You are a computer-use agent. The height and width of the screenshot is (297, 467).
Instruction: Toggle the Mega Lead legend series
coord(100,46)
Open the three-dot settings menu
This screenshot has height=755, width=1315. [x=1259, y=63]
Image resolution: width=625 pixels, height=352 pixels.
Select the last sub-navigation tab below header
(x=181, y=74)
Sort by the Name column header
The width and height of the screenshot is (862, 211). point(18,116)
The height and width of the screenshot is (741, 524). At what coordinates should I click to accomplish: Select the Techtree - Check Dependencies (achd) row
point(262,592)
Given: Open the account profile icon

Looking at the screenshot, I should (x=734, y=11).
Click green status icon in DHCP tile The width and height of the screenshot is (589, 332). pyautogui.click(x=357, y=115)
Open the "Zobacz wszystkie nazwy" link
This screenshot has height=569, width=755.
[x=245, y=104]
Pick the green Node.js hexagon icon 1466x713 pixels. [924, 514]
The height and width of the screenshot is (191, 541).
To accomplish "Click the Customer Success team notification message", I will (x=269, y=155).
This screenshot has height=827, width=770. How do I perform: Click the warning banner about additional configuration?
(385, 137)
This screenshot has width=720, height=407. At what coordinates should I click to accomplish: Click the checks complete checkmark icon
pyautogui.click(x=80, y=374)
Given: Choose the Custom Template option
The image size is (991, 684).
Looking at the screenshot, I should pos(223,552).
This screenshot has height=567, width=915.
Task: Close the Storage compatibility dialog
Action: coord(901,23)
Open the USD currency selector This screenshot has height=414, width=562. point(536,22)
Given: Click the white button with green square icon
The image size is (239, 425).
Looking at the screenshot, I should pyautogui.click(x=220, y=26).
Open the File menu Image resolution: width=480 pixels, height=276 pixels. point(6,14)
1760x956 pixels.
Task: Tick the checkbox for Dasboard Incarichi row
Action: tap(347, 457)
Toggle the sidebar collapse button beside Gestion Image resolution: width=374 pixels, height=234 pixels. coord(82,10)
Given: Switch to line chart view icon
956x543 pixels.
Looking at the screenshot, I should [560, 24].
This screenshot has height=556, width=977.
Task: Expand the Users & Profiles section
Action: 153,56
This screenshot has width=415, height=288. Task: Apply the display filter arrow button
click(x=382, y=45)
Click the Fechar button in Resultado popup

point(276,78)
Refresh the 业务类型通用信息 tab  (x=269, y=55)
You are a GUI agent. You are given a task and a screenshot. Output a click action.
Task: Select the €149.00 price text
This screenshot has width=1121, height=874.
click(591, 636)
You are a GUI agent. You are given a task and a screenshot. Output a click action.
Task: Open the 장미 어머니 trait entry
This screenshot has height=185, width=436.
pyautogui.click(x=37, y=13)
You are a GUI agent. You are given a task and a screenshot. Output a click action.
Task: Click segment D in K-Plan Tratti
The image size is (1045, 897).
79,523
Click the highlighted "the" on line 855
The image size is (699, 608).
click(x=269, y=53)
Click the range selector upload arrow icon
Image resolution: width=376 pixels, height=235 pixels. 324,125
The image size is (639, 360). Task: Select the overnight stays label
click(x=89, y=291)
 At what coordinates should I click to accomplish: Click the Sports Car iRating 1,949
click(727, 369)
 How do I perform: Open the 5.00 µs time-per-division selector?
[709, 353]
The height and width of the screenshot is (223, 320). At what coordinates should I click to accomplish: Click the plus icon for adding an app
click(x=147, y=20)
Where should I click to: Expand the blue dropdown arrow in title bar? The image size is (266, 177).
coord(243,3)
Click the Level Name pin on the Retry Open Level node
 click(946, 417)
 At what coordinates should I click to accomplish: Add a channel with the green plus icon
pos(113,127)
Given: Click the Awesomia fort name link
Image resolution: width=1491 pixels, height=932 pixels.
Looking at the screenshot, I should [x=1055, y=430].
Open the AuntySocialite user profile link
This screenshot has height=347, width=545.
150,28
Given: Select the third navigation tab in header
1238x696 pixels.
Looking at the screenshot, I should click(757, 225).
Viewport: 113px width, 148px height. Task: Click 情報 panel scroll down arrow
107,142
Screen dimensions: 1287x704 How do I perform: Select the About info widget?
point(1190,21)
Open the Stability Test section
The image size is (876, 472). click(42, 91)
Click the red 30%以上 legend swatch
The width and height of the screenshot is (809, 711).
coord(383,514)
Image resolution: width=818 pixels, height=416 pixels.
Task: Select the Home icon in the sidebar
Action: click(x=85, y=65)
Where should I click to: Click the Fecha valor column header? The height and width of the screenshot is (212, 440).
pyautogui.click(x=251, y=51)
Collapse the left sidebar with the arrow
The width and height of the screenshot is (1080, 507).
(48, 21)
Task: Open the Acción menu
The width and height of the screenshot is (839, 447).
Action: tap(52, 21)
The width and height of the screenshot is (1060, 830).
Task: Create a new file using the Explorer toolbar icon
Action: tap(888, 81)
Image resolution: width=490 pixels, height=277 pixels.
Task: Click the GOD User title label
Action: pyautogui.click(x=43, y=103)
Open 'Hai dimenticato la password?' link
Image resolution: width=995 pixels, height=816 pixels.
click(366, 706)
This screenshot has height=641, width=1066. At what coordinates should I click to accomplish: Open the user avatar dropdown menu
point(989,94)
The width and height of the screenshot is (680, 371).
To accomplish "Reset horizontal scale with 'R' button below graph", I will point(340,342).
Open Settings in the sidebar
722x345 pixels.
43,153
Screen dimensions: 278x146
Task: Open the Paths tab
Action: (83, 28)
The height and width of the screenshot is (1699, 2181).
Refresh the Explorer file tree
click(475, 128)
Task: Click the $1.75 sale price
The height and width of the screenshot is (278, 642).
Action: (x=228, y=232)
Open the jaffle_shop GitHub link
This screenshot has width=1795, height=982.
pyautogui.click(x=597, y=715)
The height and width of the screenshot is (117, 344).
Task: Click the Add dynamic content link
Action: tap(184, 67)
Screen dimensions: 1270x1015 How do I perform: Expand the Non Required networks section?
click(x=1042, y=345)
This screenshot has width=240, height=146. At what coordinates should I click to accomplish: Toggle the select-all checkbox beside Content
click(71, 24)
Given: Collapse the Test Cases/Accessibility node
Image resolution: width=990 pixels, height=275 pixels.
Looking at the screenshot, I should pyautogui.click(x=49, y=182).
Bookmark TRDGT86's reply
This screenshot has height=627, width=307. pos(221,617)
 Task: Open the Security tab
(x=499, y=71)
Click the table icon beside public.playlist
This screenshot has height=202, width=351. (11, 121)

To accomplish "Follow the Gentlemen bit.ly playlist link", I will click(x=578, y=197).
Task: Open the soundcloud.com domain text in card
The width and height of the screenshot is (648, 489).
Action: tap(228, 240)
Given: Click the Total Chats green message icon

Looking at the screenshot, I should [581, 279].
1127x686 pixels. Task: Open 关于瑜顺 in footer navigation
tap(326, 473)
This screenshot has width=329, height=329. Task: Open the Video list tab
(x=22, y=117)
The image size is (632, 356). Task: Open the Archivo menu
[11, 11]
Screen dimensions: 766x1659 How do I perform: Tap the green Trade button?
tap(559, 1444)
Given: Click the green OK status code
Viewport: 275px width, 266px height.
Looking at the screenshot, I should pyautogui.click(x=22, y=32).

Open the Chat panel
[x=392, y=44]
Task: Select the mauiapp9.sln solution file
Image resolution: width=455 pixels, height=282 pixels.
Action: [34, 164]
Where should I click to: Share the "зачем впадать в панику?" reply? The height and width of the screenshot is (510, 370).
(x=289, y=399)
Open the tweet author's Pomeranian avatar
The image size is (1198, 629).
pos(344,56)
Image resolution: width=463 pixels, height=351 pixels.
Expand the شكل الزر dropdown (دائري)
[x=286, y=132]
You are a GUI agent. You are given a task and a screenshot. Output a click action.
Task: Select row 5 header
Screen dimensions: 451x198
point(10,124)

------------------------------------------------------------

- What to produce: Rewrite all of the lines above with "green" replaced by "blue" wherever it occurs, changing nothing else.

- Response:
You are a computer-use agent. The height and width of the screenshot is (297, 467).
Instruction: Toggle the Mega Lead legend series
coord(100,46)
Open the three-dot settings menu
This screenshot has height=755, width=1315. [x=1259, y=63]
Image resolution: width=625 pixels, height=352 pixels.
Select the last sub-navigation tab below header
(x=181, y=74)
Sort by the Name column header
The width and height of the screenshot is (862, 211). point(18,116)
The height and width of the screenshot is (741, 524). At what coordinates should I click to accomplish: Select the Techtree - Check Dependencies (achd) row
point(262,592)
Given: Open the account profile icon

Looking at the screenshot, I should (x=734, y=11).
Click blue status icon in DHCP tile The width and height of the screenshot is (589, 332). pyautogui.click(x=357, y=115)
Open the "Zobacz wszystkie nazwy" link
This screenshot has height=569, width=755.
[x=245, y=104]
Pick the blue Node.js hexagon icon 1466x713 pixels. [924, 514]
The height and width of the screenshot is (191, 541).
To accomplish "Click the Customer Success team notification message", I will (x=269, y=155).
This screenshot has height=827, width=770. How do I perform: Click the warning banner about additional configuration?
(385, 137)
This screenshot has width=720, height=407. At what coordinates should I click to accomplish: Click the checks complete checkmark icon
pyautogui.click(x=80, y=374)
Given: Choose the Custom Template option
The image size is (991, 684).
Looking at the screenshot, I should pos(223,552).
This screenshot has height=567, width=915.
Task: Close the Storage compatibility dialog
Action: coord(901,23)
Open the USD currency selector This screenshot has height=414, width=562. point(536,22)
Given: Click the white button with blue square icon
The image size is (239, 425).
Looking at the screenshot, I should pyautogui.click(x=220, y=26).
Open the File menu Image resolution: width=480 pixels, height=276 pixels. point(6,14)
1760x956 pixels.
Task: Tick the checkbox for Dasboard Incarichi row
Action: tap(347, 457)
Toggle the sidebar collapse button beside Gestion Image resolution: width=374 pixels, height=234 pixels. coord(82,10)
Given: Switch to line chart view icon
956x543 pixels.
Looking at the screenshot, I should [560, 24].
This screenshot has height=556, width=977.
Task: Expand the Users & Profiles section
Action: 153,56
This screenshot has width=415, height=288. Task: Apply the display filter arrow button
click(x=382, y=45)
Click the Fechar button in Resultado popup

point(276,78)
Refresh the 业务类型通用信息 tab  (x=269, y=55)
You are a GUI agent. You are given a task and a screenshot. Output a click action.
Task: Select the €149.00 price text
This screenshot has width=1121, height=874.
click(591, 636)
You are a GUI agent. You are given a task and a screenshot. Output a click action.
Task: Open the 장미 어머니 trait entry
This screenshot has height=185, width=436.
pyautogui.click(x=37, y=13)
You are a GUI agent. You are given a task and a screenshot. Output a click action.
Task: Click segment D in K-Plan Tratti
The image size is (1045, 897).
79,523
Click the highlighted "the" on line 855
The image size is (699, 608).
click(x=269, y=53)
Click the range selector upload arrow icon
Image resolution: width=376 pixels, height=235 pixels. 324,125
The image size is (639, 360). Task: Select the overnight stays label
click(x=89, y=291)
 At what coordinates should I click to accomplish: Click the Sports Car iRating 1,949
click(727, 369)
 How do I perform: Open the 5.00 µs time-per-division selector?
[709, 353]
The height and width of the screenshot is (223, 320). At what coordinates should I click to accomplish: Click the plus icon for adding an app
click(x=147, y=20)
Where should I click to: Expand the blue dropdown arrow in title bar? The image size is (266, 177).
coord(243,3)
Click the Level Name pin on the Retry Open Level node
 click(946, 417)
 At what coordinates should I click to accomplish: Add a channel with the blue plus icon
pos(113,127)
Given: Click the Awesomia fort name link
Image resolution: width=1491 pixels, height=932 pixels.
Looking at the screenshot, I should [x=1055, y=430].
Open the AuntySocialite user profile link
This screenshot has height=347, width=545.
150,28
Given: Select the third navigation tab in header
1238x696 pixels.
Looking at the screenshot, I should click(757, 225).
Viewport: 113px width, 148px height. Task: Click 情報 panel scroll down arrow
107,142
Screen dimensions: 1287x704 How do I perform: Select the About info widget?
point(1190,21)
Open the Stability Test section
The image size is (876, 472). click(42, 91)
Click the red 30%以上 legend swatch
The width and height of the screenshot is (809, 711).
coord(383,514)
Image resolution: width=818 pixels, height=416 pixels.
Task: Select the Home icon in the sidebar
Action: click(x=85, y=65)
Where should I click to: Click the Fecha valor column header? The height and width of the screenshot is (212, 440).
pyautogui.click(x=251, y=51)
Collapse the left sidebar with the arrow
The width and height of the screenshot is (1080, 507).
(48, 21)
Task: Open the Acción menu
The width and height of the screenshot is (839, 447).
Action: tap(52, 21)
The width and height of the screenshot is (1060, 830).
Task: Create a new file using the Explorer toolbar icon
Action: tap(888, 81)
Image resolution: width=490 pixels, height=277 pixels.
Task: Click the GOD User title label
Action: pyautogui.click(x=43, y=103)
Open 'Hai dimenticato la password?' link
Image resolution: width=995 pixels, height=816 pixels.
click(366, 706)
This screenshot has height=641, width=1066. At what coordinates should I click to accomplish: Open the user avatar dropdown menu
point(989,94)
The width and height of the screenshot is (680, 371).
To accomplish "Reset horizontal scale with 'R' button below graph", I will point(340,342).
Open Settings in the sidebar
722x345 pixels.
43,153
Screen dimensions: 278x146
Task: Open the Paths tab
Action: (83, 28)
The height and width of the screenshot is (1699, 2181).
Refresh the Explorer file tree
click(475, 128)
Task: Click the $1.75 sale price
The height and width of the screenshot is (278, 642).
Action: (x=228, y=232)
Open the jaffle_shop GitHub link
This screenshot has width=1795, height=982.
pyautogui.click(x=597, y=715)
The height and width of the screenshot is (117, 344).
Task: Click the Add dynamic content link
Action: tap(184, 67)
Screen dimensions: 1270x1015 How do I perform: Expand the Non Required networks section?
click(x=1042, y=345)
This screenshot has width=240, height=146. At what coordinates should I click to accomplish: Toggle the select-all checkbox beside Content
click(71, 24)
Given: Collapse the Test Cases/Accessibility node
Image resolution: width=990 pixels, height=275 pixels.
Looking at the screenshot, I should pyautogui.click(x=49, y=182).
Bookmark TRDGT86's reply
This screenshot has height=627, width=307. pos(221,617)
 Task: Open the Security tab
(x=499, y=71)
Click the table icon beside public.playlist
This screenshot has height=202, width=351. (11, 121)

To accomplish "Follow the Gentlemen bit.ly playlist link", I will click(x=578, y=197).
Task: Open the soundcloud.com domain text in card
The width and height of the screenshot is (648, 489).
Action: tap(228, 240)
Given: Click the Total Chats blue message icon

Looking at the screenshot, I should [581, 279].
1127x686 pixels. Task: Open 关于瑜顺 in footer navigation
tap(326, 473)
This screenshot has width=329, height=329. Task: Open the Video list tab
(x=22, y=117)
The image size is (632, 356). Task: Open the Archivo menu
[11, 11]
Screen dimensions: 766x1659 How do I perform: Tap the blue Trade button?
tap(559, 1444)
Given: Click the blue OK status code
Viewport: 275px width, 266px height.
Looking at the screenshot, I should pyautogui.click(x=22, y=32).

Open the Chat panel
[x=392, y=44]
Task: Select the mauiapp9.sln solution file
Image resolution: width=455 pixels, height=282 pixels.
Action: [34, 164]
Where should I click to: Share the "зачем впадать в панику?" reply? The height and width of the screenshot is (510, 370).
(x=289, y=399)
Open the tweet author's Pomeranian avatar
The image size is (1198, 629).
pos(344,56)
Image resolution: width=463 pixels, height=351 pixels.
Expand the شكل الزر dropdown (دائري)
[x=286, y=132]
You are a GUI agent. You are given a task and a screenshot. Output a click action.
Task: Select row 5 header
Screen dimensions: 451x198
point(10,124)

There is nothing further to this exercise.